Chapitre 20
La stupeur générale (et encore, c'était là un euphémisme) de ce que Harold leur avait révélé n'était pas encore totalement retombée – alors que cela faisait à présent plus d'une demie-heure que la vérité leur avait été jetée à la figure – que la plupart des convives étaient toujours dans la salle de réunion de Rix à débattre.
Harold et quelques autres personnes étaient partis depuis belles lurettes ayant apparemment d'autres chose à faire.
« Ne le prends pas mal Stoïck – lui lança Ghor. Mais je pense que tu ne devrais pas participer à cette discussion »
« Je te demande pardon ! - s'étrangla à moitié l'Haddock ulcéré. Je te rappelle que MON île est plus que concernée dans cette histoire ! »
Les autres beurkiens semblaient tout aussi révoltés que leur chef.
« Je le sais très bien ! Tout comme je sais pertinemment que ton vœux le plus cher du moment est de pouvoir te racheter auprès de ton fils. Et que donc, c'est pour ça que j'estime que tu devrais rester à l'écart, et déléguer la décision à quelqu'un d'autre. Je crois que là, tu réfléchis plus en père désireux de se faire pardonner plutôt qu'en chef de clan »
« Et la dernière fois que j'aie fait le contraire, ça m'a amené à faire la plus grosse erreur de ma vie ! - s'emporta Stoïck en se levant brusquement de son siège. Alors qui sait ? Peut-être qu'en réfléchissant avec un peu plus ma raison au lieu de ma fierté, je parviendrais cette fois-ci à prendre la bonne décision ! »
« Je ne vois pas pourquoi tu parles au futur puisque je me doute que tu l'as déjà prise ta décision consistant à ramper aux pieds de ton fils ! Mais as-tu au moins pensé aux possibles conséquences pour ton peuple ? » - le défia Ghor en soutenant son regard sans sourciller.
« C'est justement parce que j'y pense que je suis prêt à « ramper » comme tu dis ! » - contre attaqua l'Haddock ayant visiblement de plus en plus de mal à ne pas traverser la distance qui le séparait de son confrère pour aller lui en mettre une.
« Parce qu'accepter que ton peuple aille au casse-pipe pour faire plaisir à ton fils et ses lézards, c'est penser au bien être des tiens ? »
Cette fois-ci, ce furent Gueulfor et Astrid qui bondirent furieusement de leur siège.
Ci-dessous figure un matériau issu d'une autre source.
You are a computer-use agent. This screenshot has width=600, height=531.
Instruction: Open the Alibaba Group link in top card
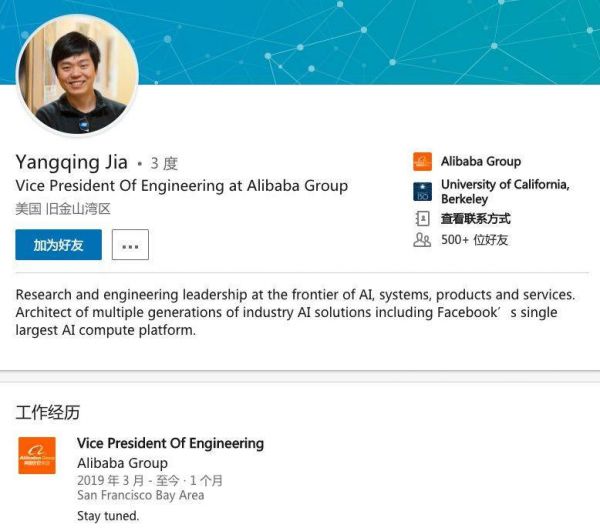481,162
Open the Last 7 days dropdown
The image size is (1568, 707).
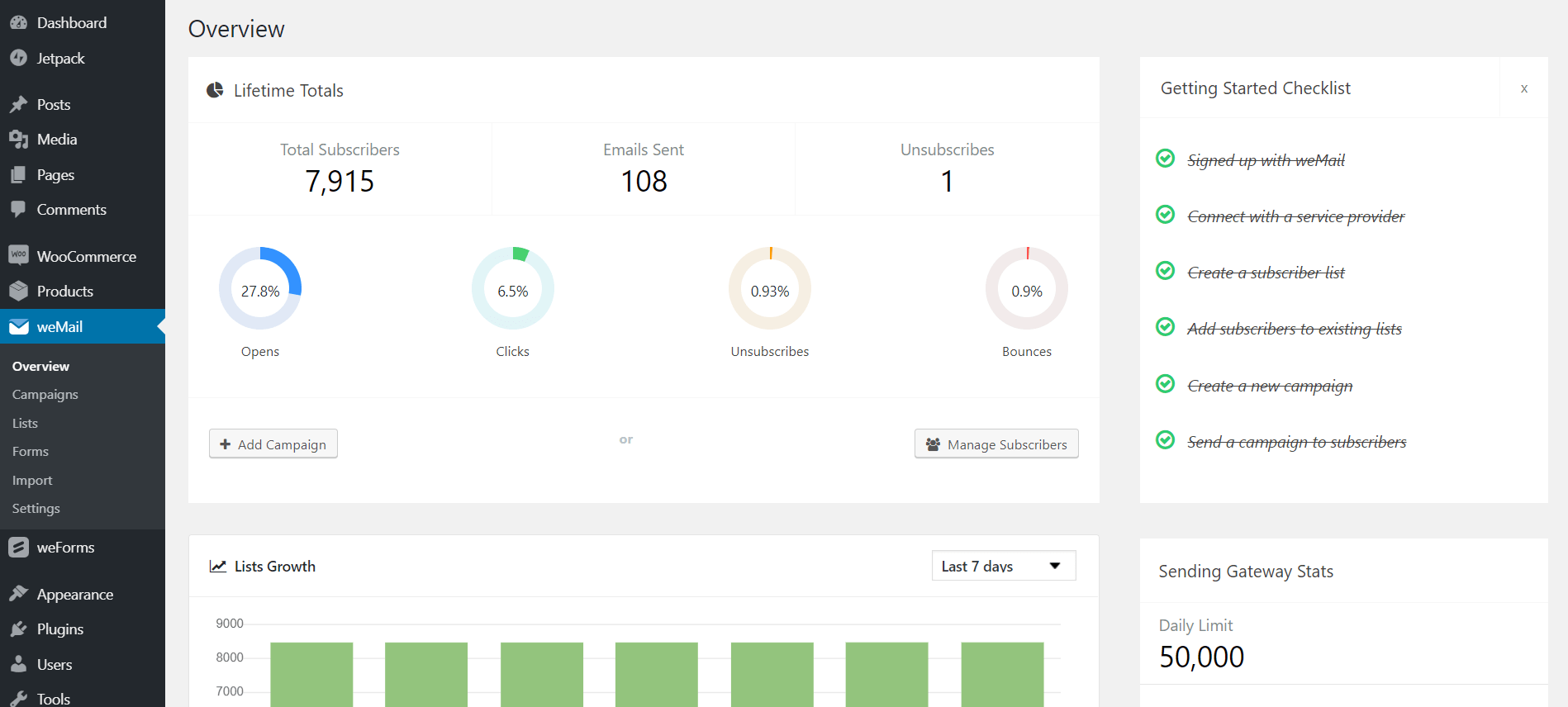(x=1003, y=566)
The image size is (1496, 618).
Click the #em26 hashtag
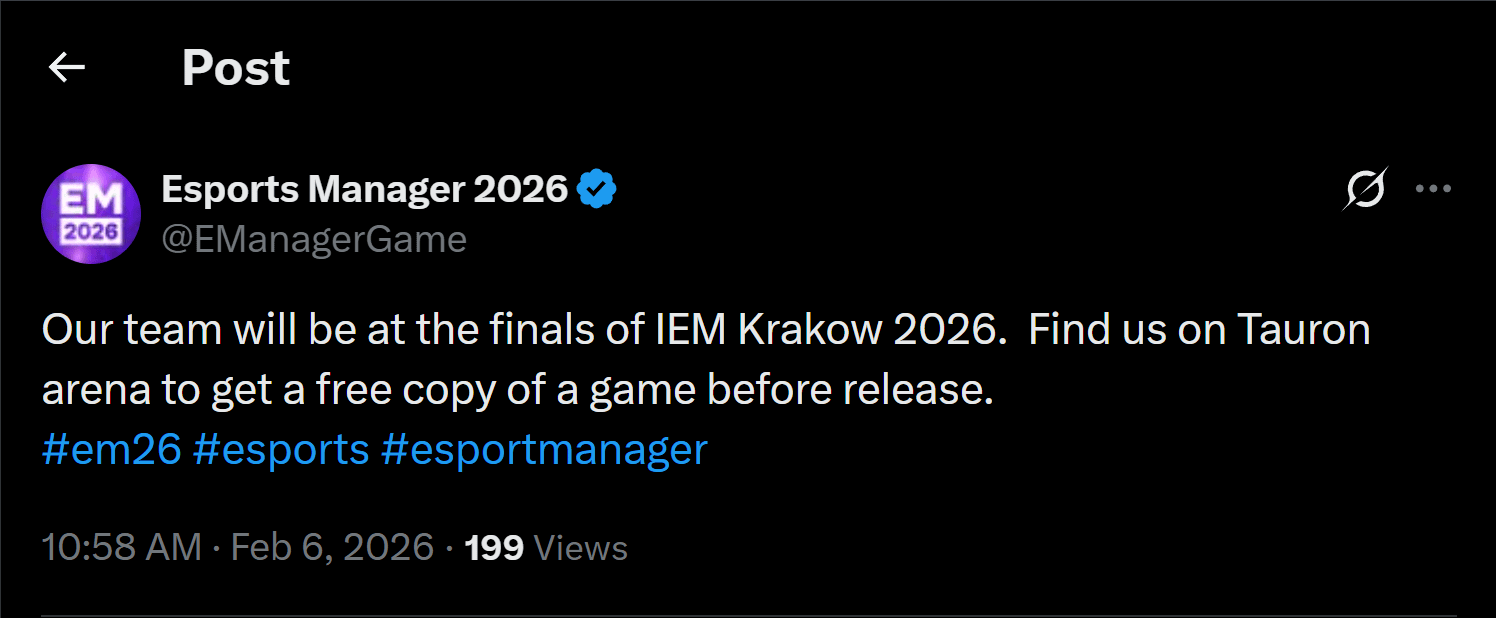111,449
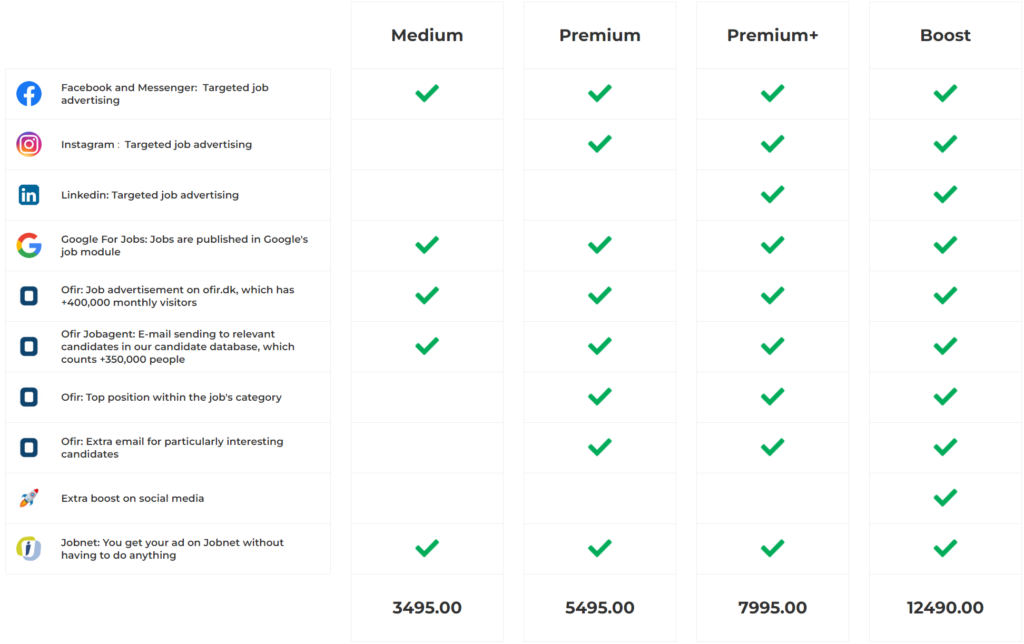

Mais ils n'eurent cependant guère le temps de répliquer quoique se soit, car quelqu'un d'autre s'en chargea à leur place.
« Assez Papa ! Cesse donc toute cette mauvaise fois ! Tu me fais honte ! » - s'irrita Rakaï à la surprise générale.
Sans compter qu'au moins 99 % des personnes présentes dans la pièce avaient complètement oublié son existence, tant il s'était fait jusque là discret.
Le visage de Ghor passa subitement au rouge, et afficha un drôle de rictus comme s'il avait quelque chose de bien piquant coincé dans la gorge.
« Tu… Co… Comment oses-tu ? » - bafouilla t-il à son fils exultant de colère s'éjectant de son siège.
« TOI, comment oses-tu ? - répliqua ce dernier impassible à la fureur de son père. Comment oses-tu demander au Chef Stoïck de rester en dehors du coup ? Alors que c'est quand même SON île qui doit servir de base pour les opérations, étant donné qu'elle est la plus proche du nid ! Et surtout, comment oses-tu sous entendre qu'il est incapable de prendre les décisions qu'il faut pour son clan ? »
« Ah, parce qu'envoyer les siens se faire tuer pour sauver des dragons, c'est penser à leur survie peut-être ? »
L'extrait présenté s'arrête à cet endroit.